Absent evidence that force was used in a manner unrelated to a legitimate nonpunitive purpose or that the force used was excessive to the need, Johnson fails to show that Officer Hill's actions were objectively unreasonable in these circumstances. See Tennyson v. Villarreal, 801 F. App'x 295 (5th Cir. 2020) (reversing denial of summary judgment for officers who took a noncompliant pretrial detainee to the ground in order to handcuff him behind his back). Because Johnson has failed to raise a genuine fact issue about whether excessive force was used in violation of clearly established law, Officer Hill is entitled to qualified immunity.
2. Officer Kelly
The record contains two statements from Johnson that implicate Officer Kelly in the initial use of force that occurred outside of his cell on January 21, 2017. However, Johnson's most recent sworn declaration states that Officer Hill is the only one who used force to place him on the wall after he disobeyed orders by continuing to behave in a disruptive manner. Based on this record, Johnson fails to establish that Officer Kelly was personally involved in the initial use of force.
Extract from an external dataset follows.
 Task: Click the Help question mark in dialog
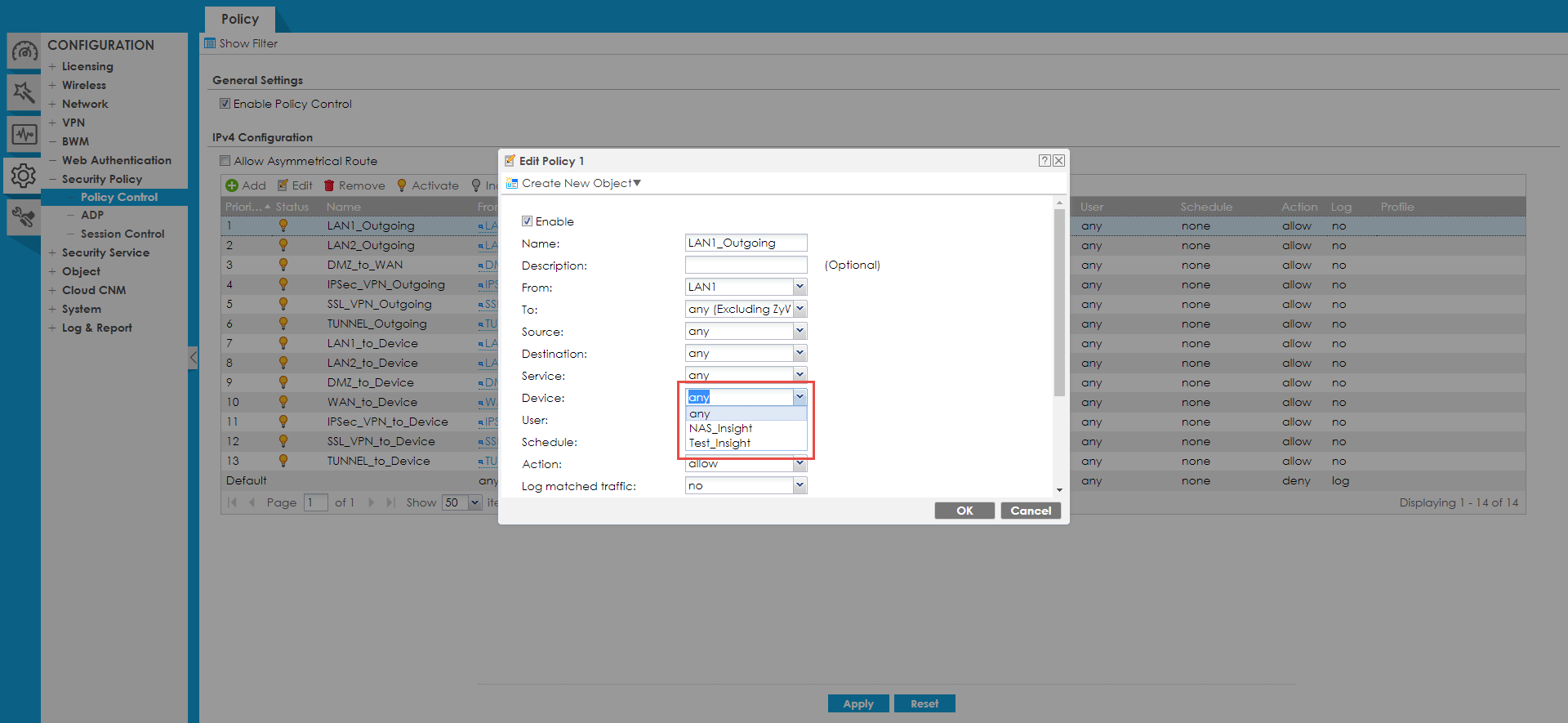coord(1044,161)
See Inmate Complaint Form, Exhibit A to Defendants’ MSJ, Docket Entry No. 48-1, p. 21; Johnson's Sworn Statement, Exhibit A to Defendants’ MSJ, Docket Entry NO. 48-1, p. 24.
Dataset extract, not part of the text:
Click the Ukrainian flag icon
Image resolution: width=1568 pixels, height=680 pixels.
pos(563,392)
See Plaintiff's Declaration in Opposition, included in Docket Entry No. 52, p. 10.
Although Johnson also alleges that Officer Kelly used excessive force while helping Officer Hill escort Johnson to the clinic, the record does not reflect that Johnson suffered an injury consistent with his claim that he was punched and kicked repeatedly by the officers on the way to the clinic. The medical provider who treated Johnson in the clinic observed only a small laceration above Johnson's right eye. Johnson reported no other injuries that are consistent with being repeatedly punched and kicked by the officers who escorted him to the clinic. Because. Johnson does not point to evidence in the record showing that Officer Kelly used excessive force against him in a manner that resulted. in any injury, he has not established that Officer Kelly violated a clearly established constitutional right such that he is not entitled to qualified immunity. Therefore, the court will grant the Defendants’ MSJ and dismiss this case.
IV. Conclusion and Order
Based on the foregoing, the court ORDERS as follows:
1. Defendants Detention Officer Channing Hill and Detention Officer Teroji Kelly's Motion for Summary Judgment (Docket Entry No. 48) is GRANTED.
2. This civil action will be dismissed with prejudice.